Le commentaire de Daniel Propper sur la question des titres

“Ces titres existent depuis des lustres, et une partie passionnante de la préparation de mon interprétation a consisté à essayer de comprendre l’origine et le/les sens. Une quête non complètement terminée ! Même si je connais les textes des chansons, certains mystères persistent encore, et ce n’est peut-être pas si mal…”


Certes, d’étranges scories attirent l’attention du snob pointilleux voulant faire étalage de son attention (ainsi du la grave doublé, piste 23, 0’04). Pourtant, on apprécie les intentions de l’artiste, essentielles pour pimper des pièces qui semblent parfois avoir été écrites machinalement, en assumant la relative rusticité du projet (ainsi des 16 et 17, commençant toutes deux sur l’énoncé du thème à l’unisson ; voir aussi 21 et 22). On imagine la foi qu’il faut pour interpréter avec motivation ces éclats musicaux, voire pour traquer l’édition originale de pièces qui, toutes bien harmonisées qu’elles soient reposent une question soulevée tantôt : leur place est-elle réellement dans un disque sous les doigts d’un artiste qui peut relever des défis autrement solides ?
Pour des raisons explicitées tantôt grâce à Eugen Indjic et à ses Scherzi de Frédéric Chopin, on se réjouit qu’un encore conclue l’enregistrement – en l’espèce la transcription par le compositeur de sa mélodie d’amour, issue de l’opus 41. L’interprète y exprime une sensibilité toujours retenue, ce qui contribue à l’intérêt d’un disque que l’on conseillera plutôt aux amateurs de paysages musicaux qu’aux obsédés de la performance technique – si l’on se peut permettre, et on va se gêner, tu penses, cet oxymoron apparent : ici, l’enjeu est ailleurs. Chaque approche a son scintillement ; en l’espèce, la probité de Daniel Propper ne manquera pas de ravir les amateurs de clair-obscur, de délicatesse et de suggestions intérieures.

■ Données fournies ■
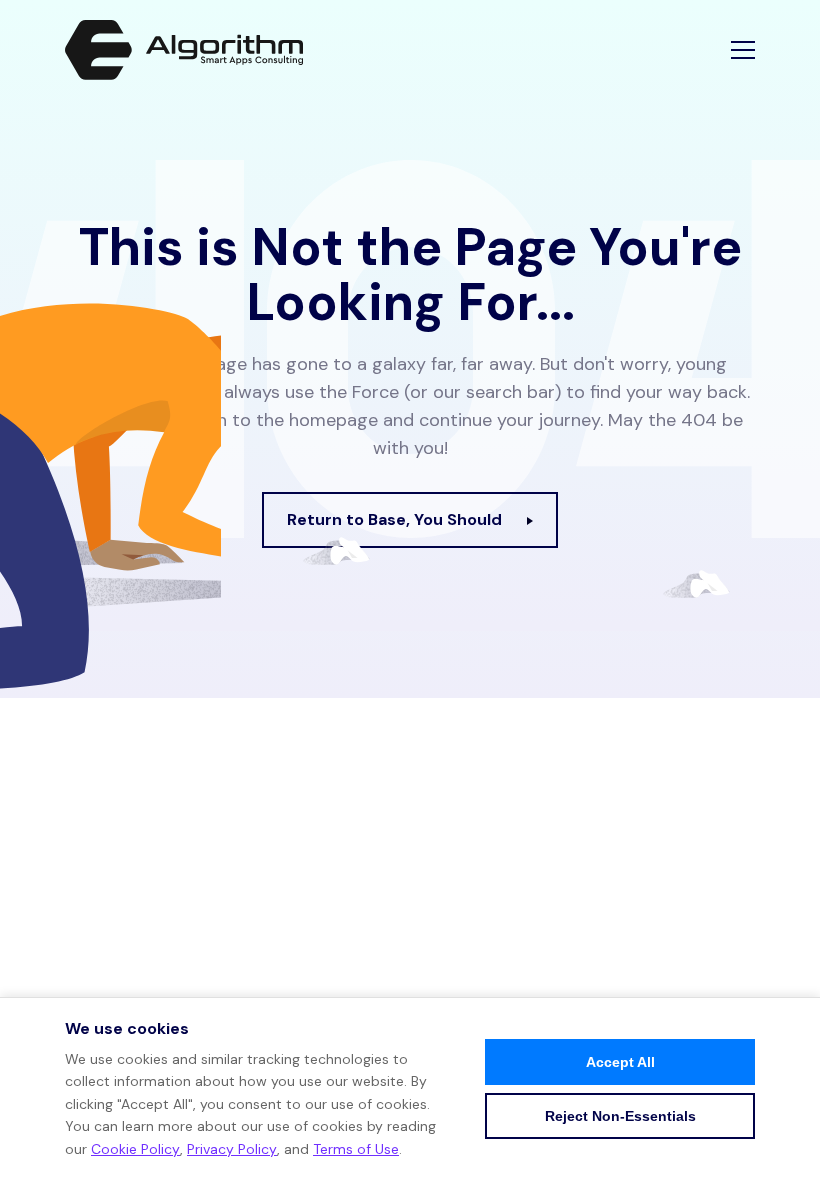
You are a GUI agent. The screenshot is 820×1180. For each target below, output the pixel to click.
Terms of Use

■ Consigne ■
Recopiez à l'identique le passage de la critique du disque de Daniel Propper qui va de « Certes, d’étranges scories » à « défis autrement solides ? », bornes comprises.

■ Solution proposée ■
Certes, d’étranges scories attirent l’attention du snob pointilleux voulant faire étalage de son attention (ainsi du la grave doublé, piste 23, 0’04). Pourtant, on apprécie les intentions de l’artiste, essentielles pour pimper des pièces qui semblent parfois avoir été écrites machinalement, en assumant la relative rusticité du projet (ainsi des 16 et 17, commençant toutes deux sur l’énoncé du thème à l’unisson ; voir aussi 21 et 22). On imagine la foi qu’il faut pour interpréter avec motivation ces éclats musicaux, voire pour traquer l’édition originale de pièces qui, toutes bien harmonisées qu’elles soient reposent une question soulevée tantôt : leur place est-elle réellement dans un disque sous les doigts d’un artiste qui peut relever des défis autrement solides ?